10 APR 2013 : Two Greenpeace activists dressed as polar bears climb the oil drilling rig West Hercules at an upgrading facility in Ølen, Rogaland in Western Norway. The curious polar bears began inspecting the rig which is due to leave shortly for the Arctic as part of Statoil’s extensive summer drilling program in the northern reaches of the Barents Sea. Nick Cobbing/Greenpeace

This week, the global Actions community within Greenpeace is coming together to share best practices and lessons learned from recent campaigns. These are the people who coordinate the bold, iconic (and often high risk) actions that set Greenpeace campaigns apart and inspire others to take action.

Thijs Notenboom, the Head of Actions at Greenpeace International, coordinates this global community of actions campaigners and is playing an important role in helping the global organisation think about how to bridge digital mobilisation with offline action to achieve greater impact.
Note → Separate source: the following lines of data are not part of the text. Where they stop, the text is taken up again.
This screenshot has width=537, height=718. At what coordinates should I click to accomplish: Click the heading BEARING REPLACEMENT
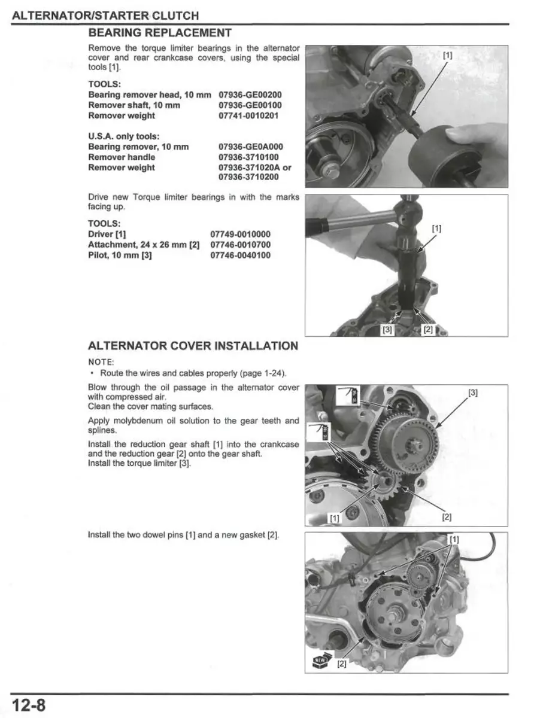[x=159, y=32]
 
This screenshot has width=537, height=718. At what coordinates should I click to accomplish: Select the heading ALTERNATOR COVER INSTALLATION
[x=192, y=346]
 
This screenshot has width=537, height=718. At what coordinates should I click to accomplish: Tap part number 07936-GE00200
[x=250, y=95]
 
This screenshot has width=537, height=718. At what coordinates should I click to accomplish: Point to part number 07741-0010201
[x=248, y=115]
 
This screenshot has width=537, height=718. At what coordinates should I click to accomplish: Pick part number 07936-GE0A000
[x=251, y=147]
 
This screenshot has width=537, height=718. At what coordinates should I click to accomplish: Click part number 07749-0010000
[x=240, y=234]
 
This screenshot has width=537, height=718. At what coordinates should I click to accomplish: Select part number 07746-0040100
[x=240, y=255]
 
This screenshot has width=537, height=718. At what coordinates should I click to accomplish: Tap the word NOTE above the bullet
[x=101, y=361]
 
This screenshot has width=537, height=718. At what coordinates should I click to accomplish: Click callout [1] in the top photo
[x=447, y=56]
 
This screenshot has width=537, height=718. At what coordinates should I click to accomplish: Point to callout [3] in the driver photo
[x=387, y=329]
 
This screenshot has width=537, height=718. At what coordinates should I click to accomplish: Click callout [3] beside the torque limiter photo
[x=473, y=393]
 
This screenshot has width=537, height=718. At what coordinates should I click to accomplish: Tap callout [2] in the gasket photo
[x=341, y=664]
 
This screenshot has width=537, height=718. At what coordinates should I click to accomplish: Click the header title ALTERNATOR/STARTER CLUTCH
[x=105, y=16]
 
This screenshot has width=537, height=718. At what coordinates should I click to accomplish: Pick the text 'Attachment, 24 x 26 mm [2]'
[x=144, y=245]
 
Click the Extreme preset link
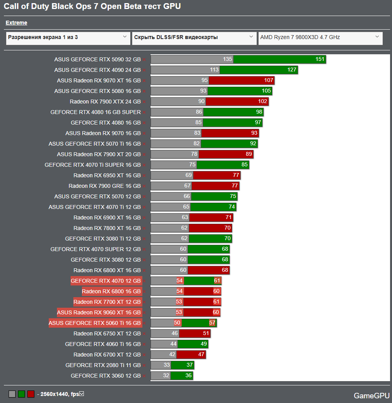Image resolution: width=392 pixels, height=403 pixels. click(16, 23)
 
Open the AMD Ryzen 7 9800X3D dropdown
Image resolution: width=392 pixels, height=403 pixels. click(320, 37)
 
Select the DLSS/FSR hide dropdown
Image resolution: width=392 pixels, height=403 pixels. click(194, 37)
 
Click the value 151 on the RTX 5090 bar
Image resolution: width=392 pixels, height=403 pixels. click(320, 59)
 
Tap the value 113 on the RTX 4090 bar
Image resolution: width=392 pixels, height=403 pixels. click(214, 70)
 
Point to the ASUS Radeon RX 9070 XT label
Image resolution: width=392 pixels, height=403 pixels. click(99, 80)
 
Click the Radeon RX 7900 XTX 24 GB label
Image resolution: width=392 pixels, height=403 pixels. click(105, 102)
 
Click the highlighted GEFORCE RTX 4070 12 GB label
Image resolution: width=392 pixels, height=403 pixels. click(105, 281)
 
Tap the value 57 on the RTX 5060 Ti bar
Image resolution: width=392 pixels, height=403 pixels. click(212, 323)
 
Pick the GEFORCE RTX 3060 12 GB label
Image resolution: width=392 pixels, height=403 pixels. click(105, 376)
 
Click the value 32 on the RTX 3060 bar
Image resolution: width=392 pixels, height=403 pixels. click(166, 376)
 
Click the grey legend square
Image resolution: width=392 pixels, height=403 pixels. click(12, 394)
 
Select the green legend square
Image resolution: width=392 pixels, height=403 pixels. click(21, 394)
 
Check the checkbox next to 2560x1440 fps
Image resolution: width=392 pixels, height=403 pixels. click(82, 394)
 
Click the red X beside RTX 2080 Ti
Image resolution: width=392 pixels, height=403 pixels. click(144, 366)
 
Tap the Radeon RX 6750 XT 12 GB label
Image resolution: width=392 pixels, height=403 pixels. click(107, 333)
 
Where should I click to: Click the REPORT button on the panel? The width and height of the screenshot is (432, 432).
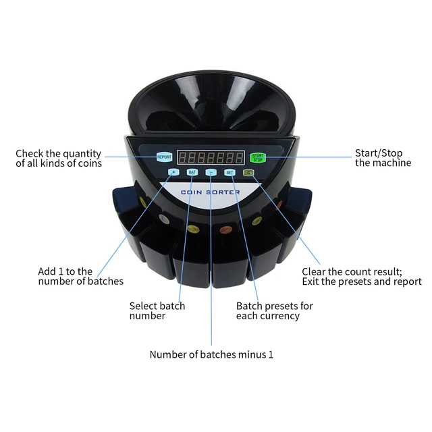tap(164, 157)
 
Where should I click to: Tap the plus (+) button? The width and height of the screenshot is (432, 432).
tap(173, 172)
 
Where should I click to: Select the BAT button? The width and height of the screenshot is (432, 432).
tap(192, 173)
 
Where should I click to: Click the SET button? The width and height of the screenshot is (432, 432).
tap(230, 173)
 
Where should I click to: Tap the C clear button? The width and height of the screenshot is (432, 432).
tap(248, 172)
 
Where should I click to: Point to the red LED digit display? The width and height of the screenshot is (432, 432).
tap(211, 157)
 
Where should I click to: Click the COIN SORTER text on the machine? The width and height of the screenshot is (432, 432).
tap(211, 192)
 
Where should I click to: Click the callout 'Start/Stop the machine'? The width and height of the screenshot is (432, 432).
tap(383, 158)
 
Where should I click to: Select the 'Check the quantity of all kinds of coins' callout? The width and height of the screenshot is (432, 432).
tap(59, 158)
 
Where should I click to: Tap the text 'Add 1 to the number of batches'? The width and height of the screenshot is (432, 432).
tap(80, 276)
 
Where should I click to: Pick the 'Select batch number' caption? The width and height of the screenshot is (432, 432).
tap(157, 310)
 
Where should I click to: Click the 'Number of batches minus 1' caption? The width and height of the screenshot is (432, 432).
tap(211, 354)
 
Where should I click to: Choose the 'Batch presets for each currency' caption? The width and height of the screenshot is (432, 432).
tap(274, 310)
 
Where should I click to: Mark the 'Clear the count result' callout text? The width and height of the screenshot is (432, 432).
tap(361, 276)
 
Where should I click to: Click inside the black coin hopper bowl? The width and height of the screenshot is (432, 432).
tap(211, 101)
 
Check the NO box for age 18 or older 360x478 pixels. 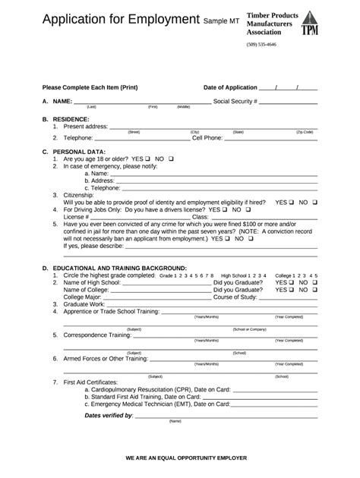[x=171, y=159]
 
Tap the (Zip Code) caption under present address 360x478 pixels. [x=304, y=132]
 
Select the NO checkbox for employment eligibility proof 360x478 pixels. [x=314, y=203]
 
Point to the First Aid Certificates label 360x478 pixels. [x=90, y=382]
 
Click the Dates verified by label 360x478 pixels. [x=109, y=415]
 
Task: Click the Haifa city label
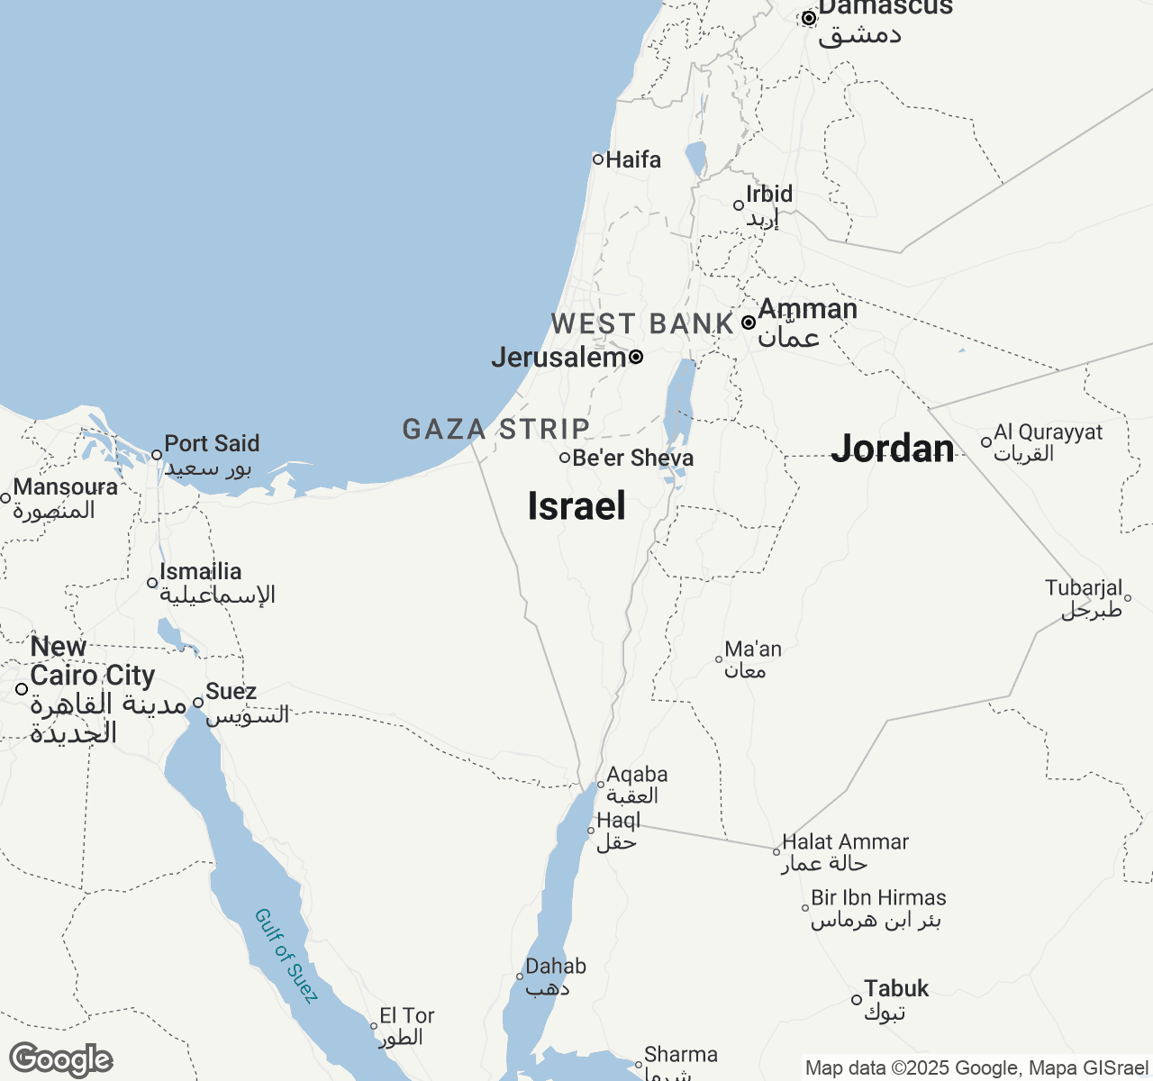click(x=633, y=160)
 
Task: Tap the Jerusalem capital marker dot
click(x=636, y=357)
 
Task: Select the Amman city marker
click(x=749, y=322)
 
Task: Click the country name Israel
click(x=576, y=506)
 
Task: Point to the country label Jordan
click(x=893, y=449)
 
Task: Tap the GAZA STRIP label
click(x=496, y=429)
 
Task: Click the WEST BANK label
click(x=642, y=323)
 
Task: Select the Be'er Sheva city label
click(x=633, y=459)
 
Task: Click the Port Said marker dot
click(x=157, y=455)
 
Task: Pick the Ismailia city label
click(x=201, y=572)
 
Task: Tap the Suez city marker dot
click(x=198, y=703)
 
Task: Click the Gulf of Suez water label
click(x=286, y=956)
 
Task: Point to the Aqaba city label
click(x=637, y=775)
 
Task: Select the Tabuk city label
click(x=896, y=989)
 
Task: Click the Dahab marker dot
click(x=520, y=977)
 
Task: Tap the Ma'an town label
click(x=753, y=650)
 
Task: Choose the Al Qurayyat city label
click(x=1049, y=432)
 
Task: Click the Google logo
click(x=61, y=1060)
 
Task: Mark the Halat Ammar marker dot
click(x=776, y=851)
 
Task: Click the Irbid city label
click(x=769, y=195)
In the clip below, Thijs talks about three ways to innovate on the classic real world “actions” model:

  1. remote participation: an online activity can now have an immediate and direct impact on real-world actions (e.g closing of a gate or pipe via steps or clicks)
  2. mobilising more people: rapid communication tools linking supporters or individuals to actions can mobilise people in record time– to get people  in the streets or invite them to join a Greenpeace campaign action (eg. Greenpeace Germany mobilised many people to make a 200,000-person human chain between two power plants)
  3. crowd-powered research: we can work with our global online supporters community to help build intel that powers campaign actions (e.g. does anyone know anyone who could tell us where the oil rig is heading?)

Thijs also sends an important message to digital campaigners and digital mobilisation pros: to achieve truly innovative and breakthrough mobilisation efforts, we need to understand what actions coordinators and campaigners really mean when planning or executing Direct Actions, Direct Communications, Photo Opportunities, and Protests.

The differences between these four tactics are significant, and they play uniquely different roles in winning campaigns. Just as campaigners need to understand how new digital tools and strategies work (like social media) to be effective in designing campaign strategy, digital campaigners need to appreciate the nuances between these types of actions to make valuable contributions to campaign planning.